Quarterly projections published in June showed seven of 18 FOMC participants thought it would be appropriate to begin raising rates next year, while six more expected rate increases would become appropriate by 2023.
“On net, tapering remains on track and the next question is when it will be appropriate to hike,” Ian Lyngen, head of U.S. rates strategy at BMO Capitol Markets, wrote in a note to clients. “This will be data dependent and implicitly a function of path out of the pandemic and toward the new normal.”
Powell’s remarks of late — when it comes to the labor market recovery and racial equity — have resonated and aligned with the Biden administration’s view of the economy, according to White House thinking.
The Fed chief spoke as investors awaited a decision from President Joe Biden on whether to renominate him for a second term or pick someone else. Bloomberg reported on Thursday that Biden advisers were considering recommending Powell for reappointment.
Total U.S. employment is still about 6 million jobs below pre-pandemic levels. June and July were strong months for hiring as restrictions on service industries were lifted across the country, but the recent spread of the coronavirus delta variant is raising uncertainty about prospects for the months ahead.
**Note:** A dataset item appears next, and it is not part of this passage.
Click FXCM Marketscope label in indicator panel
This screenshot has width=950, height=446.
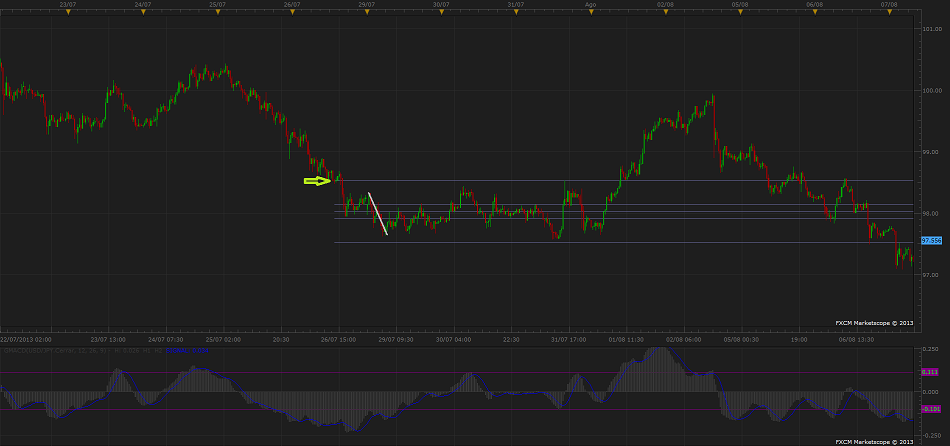click(874, 440)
The Fed chair stuck to the central bank’s message that the current bout of inflation is likely to be transitory, emphasizing that the recent rise “is so far largely the product of a relatively narrow group of goods and services that have been directly affected by the pandemic and the reopening of the economy” and should be expected to dissipate.
Powell noted that there is little evidence of a “wage-price spiral,” in which pay increases might threaten excessive inflation.
He pointed to inflation expectations measures as a sign that consumers, businesses and investors also share that assessment, and highlighted the risk that downward pressures on inflation, of the kind observed over the last decade, could reassert themselves once the pandemic ends.
“While the underlying global disinflationary factors are likely to evolve over time, there is little reason to think that they have suddenly reversed or abated,” Powell said. “It seems more likely that they will continue to weigh on inflation as the pandemic passes into history.”
This year’s symposium, typically a high-profile retreat attended by central bankers from around the world, was originally slated to return to its usual in-person format, but the Kansas City Fed scrapped that plan on Aug. 20 amid rising coronavirus case counts in Teton County, Wyoming.
During last year’s virtual proceedings, Powell unveiled a new strategy for monetary policy making which marked the conclusion of an internal review that lasted nearly 20 months.
The new framework dictates Fed officials allow the economic expansion to progress further than they have in the past before raising interest rates, to drive unemployment rates down faster and allow low-income groups to share in the benefits from a strong economy.
That also means allowing inflation to overshoot the central bank’s 2% target for a time, to make up for periods coming out of downturns when it underruns the target.